▶ **Job**
Collect each line in the material below that contains the string "want", treating uppercase and lowercase as different.

BEGIN Material shown

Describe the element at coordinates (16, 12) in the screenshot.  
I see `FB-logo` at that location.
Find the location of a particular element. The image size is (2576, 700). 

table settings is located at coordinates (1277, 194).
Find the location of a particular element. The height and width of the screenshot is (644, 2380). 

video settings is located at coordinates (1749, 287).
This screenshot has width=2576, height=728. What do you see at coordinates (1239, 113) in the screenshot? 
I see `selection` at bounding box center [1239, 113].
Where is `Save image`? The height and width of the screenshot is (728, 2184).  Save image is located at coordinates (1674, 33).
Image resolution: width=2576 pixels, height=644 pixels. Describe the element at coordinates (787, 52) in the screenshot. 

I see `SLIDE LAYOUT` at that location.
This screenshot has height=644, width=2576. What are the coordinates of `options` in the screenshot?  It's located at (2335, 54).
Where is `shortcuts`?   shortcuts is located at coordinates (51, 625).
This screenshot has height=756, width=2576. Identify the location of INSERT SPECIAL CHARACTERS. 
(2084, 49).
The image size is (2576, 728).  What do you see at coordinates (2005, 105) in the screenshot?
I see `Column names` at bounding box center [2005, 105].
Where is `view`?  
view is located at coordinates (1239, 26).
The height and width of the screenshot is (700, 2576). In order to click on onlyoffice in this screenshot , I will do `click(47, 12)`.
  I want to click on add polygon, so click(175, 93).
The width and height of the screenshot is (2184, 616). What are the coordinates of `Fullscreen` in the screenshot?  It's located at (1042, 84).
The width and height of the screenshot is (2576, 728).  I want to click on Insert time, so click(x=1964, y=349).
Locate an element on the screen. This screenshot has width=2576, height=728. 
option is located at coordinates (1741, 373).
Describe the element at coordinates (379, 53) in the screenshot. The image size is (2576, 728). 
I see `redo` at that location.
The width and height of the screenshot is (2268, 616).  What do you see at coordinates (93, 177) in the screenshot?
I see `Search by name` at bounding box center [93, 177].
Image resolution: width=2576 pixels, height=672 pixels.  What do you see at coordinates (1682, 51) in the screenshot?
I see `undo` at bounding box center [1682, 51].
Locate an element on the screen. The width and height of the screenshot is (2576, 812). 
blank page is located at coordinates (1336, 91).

END Material shown

▶ **Final result**
  I want to click on add polygon, so click(175, 93).
The width and height of the screenshot is (2576, 728).  I want to click on Insert time, so click(x=1964, y=349).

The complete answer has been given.